[Saved data entries]

┌──

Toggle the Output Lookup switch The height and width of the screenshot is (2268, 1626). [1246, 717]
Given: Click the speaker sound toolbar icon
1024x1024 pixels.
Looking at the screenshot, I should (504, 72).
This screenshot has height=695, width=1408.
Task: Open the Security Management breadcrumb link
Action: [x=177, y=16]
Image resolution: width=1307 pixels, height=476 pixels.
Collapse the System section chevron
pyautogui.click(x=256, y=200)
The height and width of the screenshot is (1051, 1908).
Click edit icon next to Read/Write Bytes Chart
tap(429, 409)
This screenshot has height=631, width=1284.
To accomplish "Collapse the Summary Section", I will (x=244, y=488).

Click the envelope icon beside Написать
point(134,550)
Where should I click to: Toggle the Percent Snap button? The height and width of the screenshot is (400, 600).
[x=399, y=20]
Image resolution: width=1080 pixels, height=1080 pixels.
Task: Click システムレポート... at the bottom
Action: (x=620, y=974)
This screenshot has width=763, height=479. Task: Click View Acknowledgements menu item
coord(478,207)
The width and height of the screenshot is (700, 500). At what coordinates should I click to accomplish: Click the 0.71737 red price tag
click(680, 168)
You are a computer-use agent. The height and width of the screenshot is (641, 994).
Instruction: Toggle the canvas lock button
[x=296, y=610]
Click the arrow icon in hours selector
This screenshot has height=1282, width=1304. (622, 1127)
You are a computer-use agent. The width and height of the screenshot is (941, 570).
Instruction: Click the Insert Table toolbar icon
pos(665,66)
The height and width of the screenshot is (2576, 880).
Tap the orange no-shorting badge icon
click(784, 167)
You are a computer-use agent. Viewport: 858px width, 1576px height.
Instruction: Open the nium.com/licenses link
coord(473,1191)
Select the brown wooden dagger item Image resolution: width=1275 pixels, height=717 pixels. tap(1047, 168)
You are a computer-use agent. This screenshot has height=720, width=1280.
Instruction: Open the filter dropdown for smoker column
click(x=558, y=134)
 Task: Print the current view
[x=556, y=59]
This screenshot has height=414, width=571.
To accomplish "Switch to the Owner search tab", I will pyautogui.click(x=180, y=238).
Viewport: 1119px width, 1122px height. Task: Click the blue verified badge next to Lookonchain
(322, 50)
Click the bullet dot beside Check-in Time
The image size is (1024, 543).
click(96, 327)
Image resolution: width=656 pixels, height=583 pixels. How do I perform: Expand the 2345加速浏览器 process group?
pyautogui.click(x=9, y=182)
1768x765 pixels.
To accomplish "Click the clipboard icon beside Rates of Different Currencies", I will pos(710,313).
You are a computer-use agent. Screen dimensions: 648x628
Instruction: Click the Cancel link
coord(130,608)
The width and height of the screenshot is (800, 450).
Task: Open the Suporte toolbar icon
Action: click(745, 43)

└──

=== Instructions to follow ===
Set all of the data down again exactly.

=== Answer to the exercise ===
Toggle the Output Lookup switch The height and width of the screenshot is (2268, 1626). [1246, 717]
Given: Click the speaker sound toolbar icon
1024x1024 pixels.
Looking at the screenshot, I should (504, 72).
This screenshot has height=695, width=1408.
Task: Open the Security Management breadcrumb link
Action: [x=177, y=16]
Image resolution: width=1307 pixels, height=476 pixels.
Collapse the System section chevron
pyautogui.click(x=256, y=200)
The height and width of the screenshot is (1051, 1908).
Click edit icon next to Read/Write Bytes Chart
tap(429, 409)
This screenshot has height=631, width=1284.
To accomplish "Collapse the Summary Section", I will (x=244, y=488).

Click the envelope icon beside Написать
point(134,550)
Where should I click to: Toggle the Percent Snap button? The height and width of the screenshot is (400, 600).
[x=399, y=20]
Image resolution: width=1080 pixels, height=1080 pixels.
Task: Click システムレポート... at the bottom
Action: (x=620, y=974)
This screenshot has width=763, height=479. Task: Click View Acknowledgements menu item
coord(478,207)
The width and height of the screenshot is (700, 500). At what coordinates should I click to accomplish: Click the 0.71737 red price tag
click(680, 168)
You are a computer-use agent. The height and width of the screenshot is (641, 994).
Instruction: Toggle the canvas lock button
[x=296, y=610]
Click the arrow icon in hours selector
This screenshot has height=1282, width=1304. (622, 1127)
You are a computer-use agent. The width and height of the screenshot is (941, 570).
Instruction: Click the Insert Table toolbar icon
pos(665,66)
The height and width of the screenshot is (2576, 880).
Tap the orange no-shorting badge icon
click(784, 167)
You are a computer-use agent. Viewport: 858px width, 1576px height.
Instruction: Open the nium.com/licenses link
coord(473,1191)
Select the brown wooden dagger item Image resolution: width=1275 pixels, height=717 pixels. tap(1047, 168)
You are a computer-use agent. This screenshot has height=720, width=1280.
Instruction: Open the filter dropdown for smoker column
click(x=558, y=134)
 Task: Print the current view
[x=556, y=59]
This screenshot has height=414, width=571.
To accomplish "Switch to the Owner search tab", I will pyautogui.click(x=180, y=238).
Viewport: 1119px width, 1122px height. Task: Click the blue verified badge next to Lookonchain
(322, 50)
Click the bullet dot beside Check-in Time
The image size is (1024, 543).
click(96, 327)
Image resolution: width=656 pixels, height=583 pixels. How do I perform: Expand the 2345加速浏览器 process group?
pyautogui.click(x=9, y=182)
1768x765 pixels.
To accomplish "Click the clipboard icon beside Rates of Different Currencies", I will pos(710,313).
You are a computer-use agent. Screen dimensions: 648x628
Instruction: Click the Cancel link
coord(130,608)
The width and height of the screenshot is (800, 450).
Task: Open the Suporte toolbar icon
Action: click(745, 43)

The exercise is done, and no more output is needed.